Jun 042011
 

Has anyone ever done an accounting for the net effects of love in the world?

That seems like a shocking question.  How could anyone think of love as anything be positive?

But if I assay my life I find that one the whole love has been anything but positive.  Sure, there have been a few good times.  But I also look back on at least one shattering breakup and one instance of heartbreaking unrequited love, both of which hurt every day for months after they happened.  The most recent of these two events is now fourteen years in the past, and the memory of both is still painful.  They hurt enough that I’m at least partly convinced that it would have been better never to have fallen in love at all.  With anyone.  I feel this way often.  At least there are at least some other people who are honest enough to admit this as well.

If we look around the world what do we see?  We see loneliness.  And heartbreak.  And people stuck in nasty, abusive relationships they can’t break out of.  Or people who, in the words of Lady Blessington, have for a month of honey condemned themselves to lifetimes of vinegar.  Add in the violence and frightful behavior of people tormented by love and you have worldwide one nasty picture.

Has anyone ever done an honest accounting for the net effects of love in the world?

  7 Responses to “Love stinks”

  1. This is why the Benatarian asymmetry is not strictly speaking about coming into existence, it can be generalized to coming into any state of need or desire. Puberty can be considered a kind of ‘second birth’, and the same arguments apply: better not to have undergone puberty. Digressions about the nonidentity problem only unnecessarily complicate the core of the argument.

    • Intriguing. I hadn’t thought of this, but it seems to me to be right, at least prima facia.

  2. Love is a zero sum game. There’s winners and losers abound, and it sucks to be a loser. It’s hard to justify the pleasure of winning, as it comes at someone else’s expense.

  3. I have to agree with Dali (as much as it pains me) on this one. The fact that we live in such a constricting heteronomic society regarding love makes love a hell of a lot more negative than it could be, for everyone. We have made it a zero sum game.

  4. Some love is positive-sum, some is negative-sum, a vanishingly small proportion of it is zero-sum.
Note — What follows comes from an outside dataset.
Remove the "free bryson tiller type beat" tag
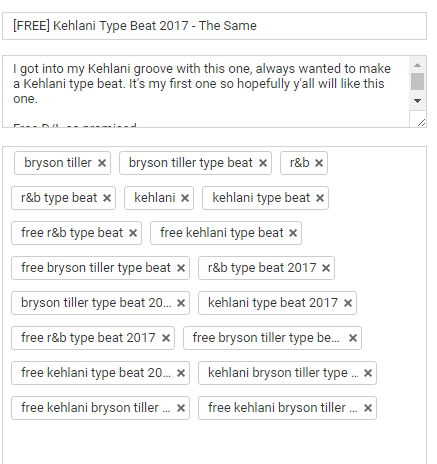 [181, 268]
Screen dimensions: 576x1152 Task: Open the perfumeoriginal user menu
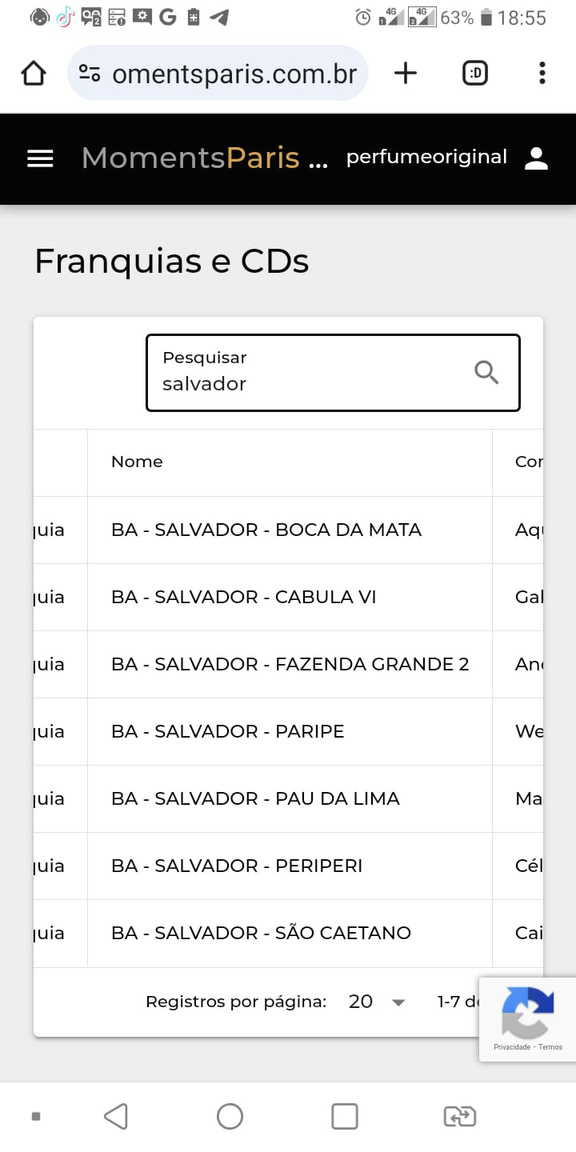[427, 157]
One question is whether on the whole it is positive- or negative-sum, but more relevant for one’s own life is whether any particular opportunity to fall in love or simply love is positive- or negative-sum. We’re biased in favor of seeing love as positive-sum, to be sure.

    From my own experience, I’ve found brotherly, friend-oriented love to be positive sum, and romantic, erotic love to be negative-sum (I can’t access its effects on the people I’ve shared love with, but to the extent that their outward expressions and behavior correlates similarly to internal states as do mine, I think my assessment is correct), although my sample size for the latter is too small to be especially confident. This forces me to hedge and borderline-dissimulate in relationships — my boy/girlfriend often wants me to say, “I love you”, when really what matters to me is how suitable we are for each other as long-term partners and whether we make the choice to be life partners for each other.

    This puts me in the odd situation of being an Epicurean who places commitment before love.

  5. By putting commitment before love, you are helping to make it a negative-sum game. So what’s the point of doing that?

  6. Francois, I think I’m choosing not to play the game. People make contractual commitments all the time without having any personal feelings for people they contract with. People also are committed to their friends without there being any romantic love between them. That people can rely on and get help from their friends is, I think, positive sum.

    What I’m saying is that I’m inclined to think that in a relationship that is expected to be romantic, that is, boy/girlfriends or spouses, romantic love isn’t necessary for the relationship to be good for the people in it. The question, “are we going to make this happen?”, neither depends on nor controls the question, “are we in love?”.

    Feelings that we have toward others, of course, are not in reality so neatly boxed as “brotherly love” versus “romantic love”. Is the best long-term relationship simply brotherly love plus sex plus (optionally) cohabitation? I think a certain fondness and tenderness might be inescapable, but the relationships I’ve had with a special fondness and tenderness haven’t been painful or difficult to end while those where I’ve been unmistakably in love have been (and also tended to be more painful after the honeymoon period). So maybe a few nods in the direction of romantic love are a small price to pay for the benefits of a long-term partner.